So you’re probably wondering where you just landed. I’m sure some friend of yours with no life found this site late last night and sent you the link, right between watching Battlestar Galactica and warming up the leftover meatloaf his mom cooked last week. There’s also the chance you just heard about us and paid a curious visit. Or, you liked the idea enough you decided to check back in. We’ll call you a patron. That’s super, we love return visitors.
WhoTheHellIsThatGuy.com is just what it sounds like, inspired by the infamous HotChicksWithDouchebags.com, we realized there are just so many shots of Douches, Drifters and Dudes that just aren’t right, that they need a similar place to be displayed in all their hilarious and exploited glory.
Kick your shoes off and stay a while,
-Thatguy

Toung Slap
Sometimes, when the stars align on occasions like this, it’s best to wing-it, let your pink shirt take over, and hope the appletinis do the real work. Obviously this young pup gave up a while ago on the 6 for 1 special.

Pearly Whites
Our boy, pearly whites, back there couldn’t resist to promote the concern of the DTV transition by flashing dual rabbit ears on the hotties in question. I’m not going to lie, like most I’ve given into temptation to spark the .5 seconds of fame on the sold-out “hah, i put bunny ears on you” move. But the grin, makes this all the better. He’s beyond grinning like a fool, he’s grinning like a rockstar.

Corner Seat
Really though.. is it really necessary to show what it looks like for someone to sit on this fuckin thing? Like if homeboy weren’t in the shot, we’d have no idea what this lovely corner seat were all about. Thanks for the help dude.

Leather
These are most definitely my favorite kind of that guy photos. The ones where that guy is intentionally ruining a photo for someone who reaaaaaaaaally wanted that photo to be a keeper. I love the concept… like homeboy in the Korn hat is gonna go home and be like “bro.. email me that pic with that hot chick. she so wanted to hook up with me bro. i looked good in my leather jacket. im gonna post that shit on myspace. i so could have hooked up with her. send me that pic bro. im gonna post it on myspace. bro.” And when he gets it, he’s gonna be like “WHAT THE FUCK BRO?! WHO’S THAT DOUCH BAG? WHAT A FUCKIN FAG. I’M SO MUCH COOLER THAN THAT GUY BRO! LOOK AT MY JACKET!” And then his friend is gonna be like “Dude.. leather isn’t THAT cool.” and then he’s gonna be like “Yeah? well YOU’RE not that cool. fuck you bro! Buy your own ticket to Korn next time.” and his friend will be like “I don’t even like Korn anymore. They were good on their first album. and second. and third. but they lost it after that.” and then leather dude will be like “you and i both know that the last Korn album was phenomenal.
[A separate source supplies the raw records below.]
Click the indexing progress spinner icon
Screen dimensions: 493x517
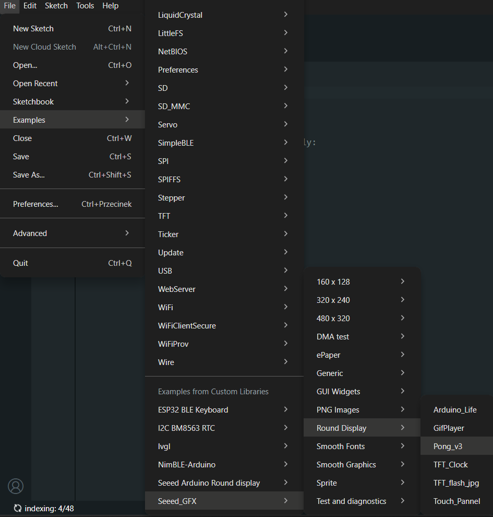pyautogui.click(x=18, y=508)
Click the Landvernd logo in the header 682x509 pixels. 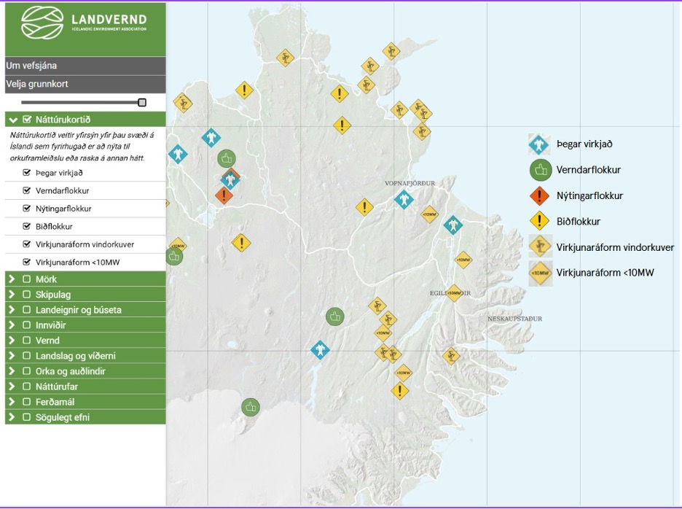click(x=85, y=23)
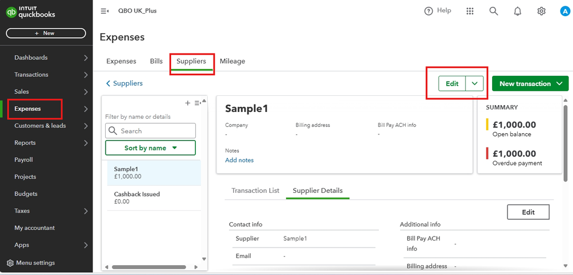Viewport: 573px width, 275px height.
Task: Open the settings gear icon
Action: (x=541, y=11)
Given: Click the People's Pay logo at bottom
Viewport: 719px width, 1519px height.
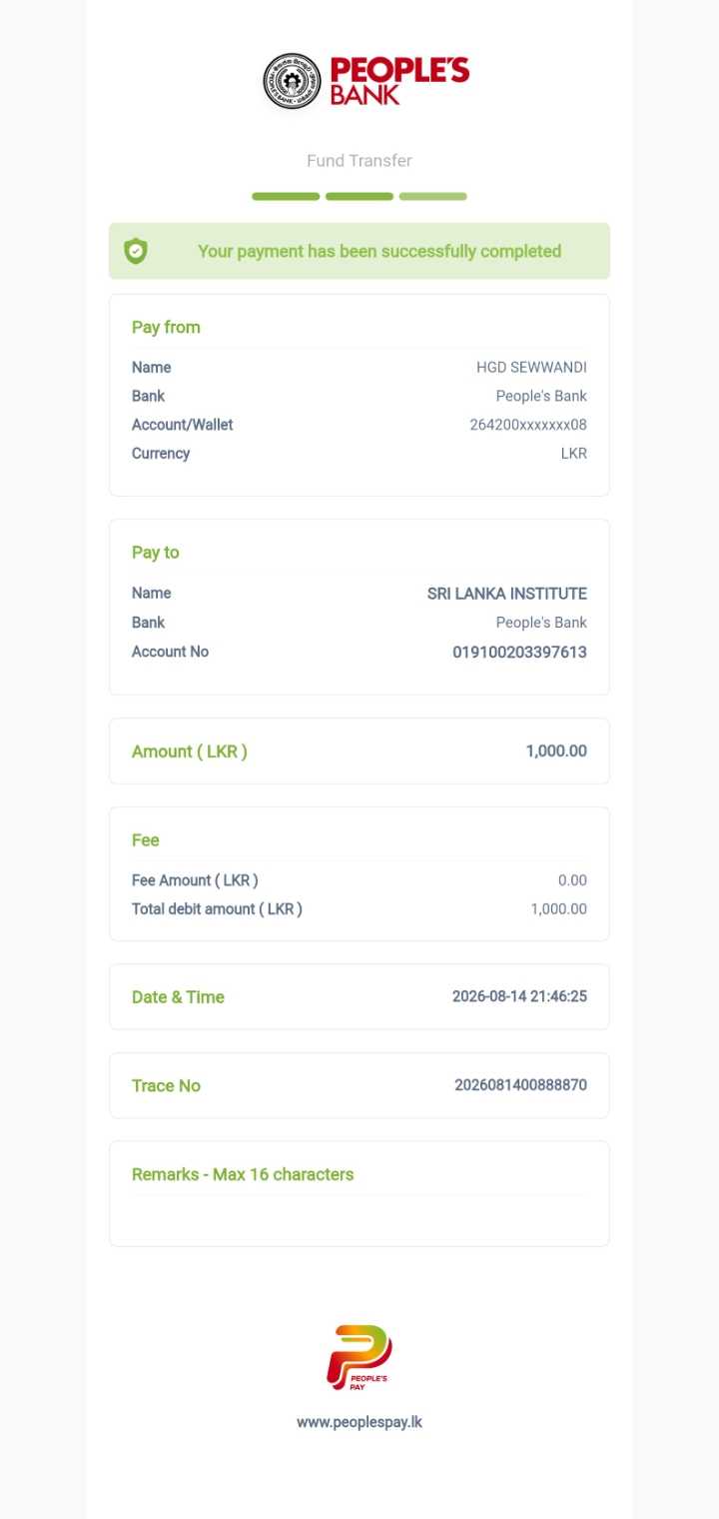Looking at the screenshot, I should coord(360,1359).
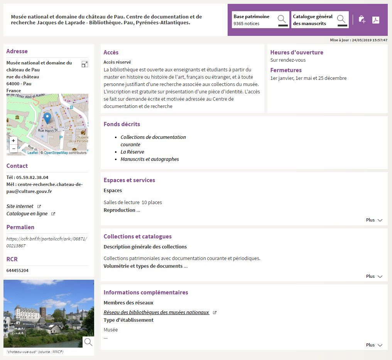Export the page as PDF

click(x=375, y=20)
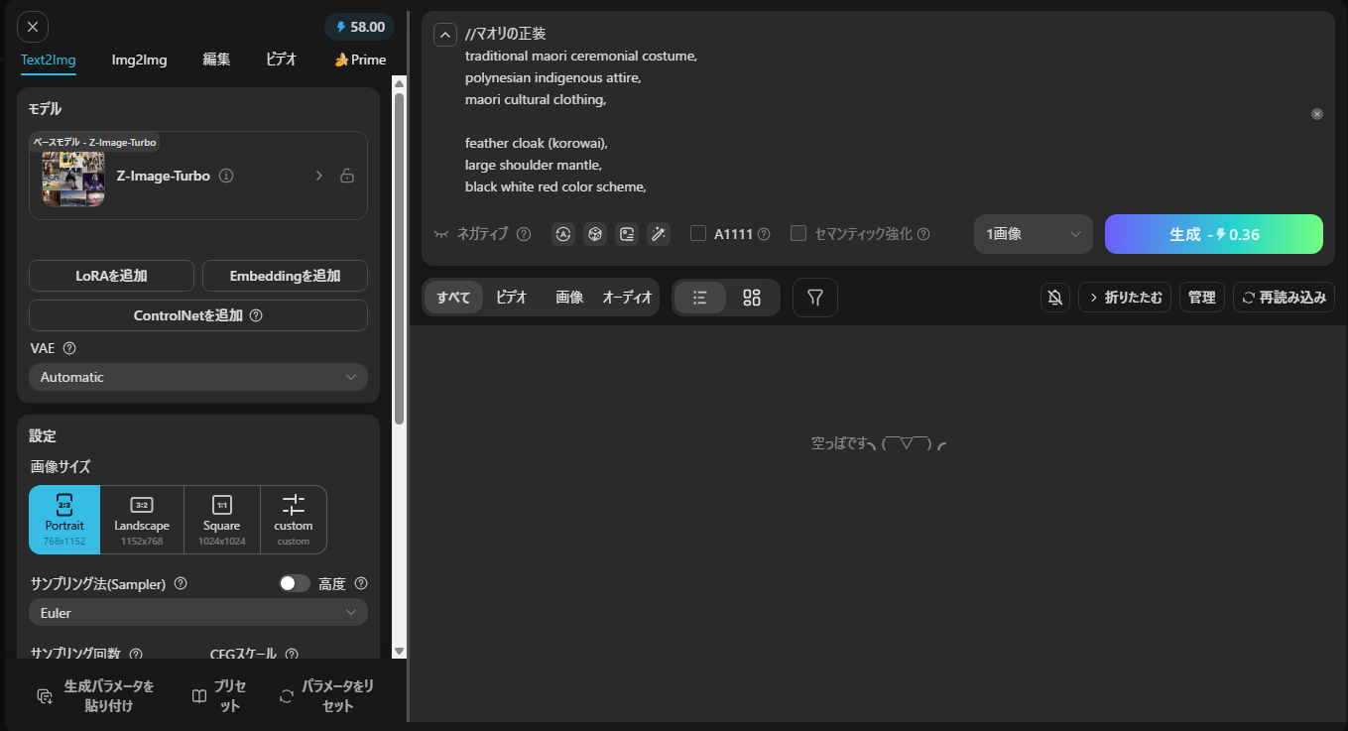Click the magic wand prompt enhance icon
Screen dimensions: 1348x731
tap(658, 234)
Grow up Peter Pan. Count Chocula”. (shit i just started quoting Wedding Crashers in the middle of this thing)…
So I guess what I’m trying to say is I love surprises. The kind that ruin your photo/day/myspace.
Kudos to that guy.

Excitement
Seriously.. this guy is fuckin excited. See… this is a prime example of why, whenever I know there is a camera in the room, I’m always on watch for it. Cause they catch you pulling a silly face like this* and slap it all over the internet. This guy could hate life, but he was way excited about the champagne. Ps… if you’re gonna tuck your shirt in.. tuck it in.
*(this photo is way better fullsize.)
Nothing Like good ol’ JHC watching over your shoulder at the 9 to 5 while you’re tryin’ to browse pronz…

- Jesus Pronz
…and breathing on your neck, fuckin up your stroke.

- Jesus Golf

Long Neck McGee
Longneck here is your posterchild drifter. He strides through the club with finess and targets the drunkest of drunken ladies as easy prey to remain in their Super Walmart prints for all time. By the looks of things we’re definitely out of jersey and somewhere closer to an afterhours hoedown.
No matter where the drifter may land, we only ask he step in to save the loss of a perfectly good brew the next time he floats by. It’s a sad shame to see a drunken pour of Wisconsin’s finest all-over the barn floor. Keep drifting longneck, keep drifting.

Mr. Painfull
What better way to start the site off right than with it’s first inspired collection piece. And by piece, I mean junk. And by junk, I mean look closer at the pants on our friend Mr. Painfull. I’d like to believe it was cold, he was on a budget for cheaper trousers, and he’s feeling a bit more rockstar sexy than normal due to the tighness of the crochalar region, but alas, I’m quite sure it was intended. The uber-sweet matching sandals and tiny-tight-tee shirt tell the tale all too well.
Please, someone, find this man a full length mirror for the sake of straight men everywhere.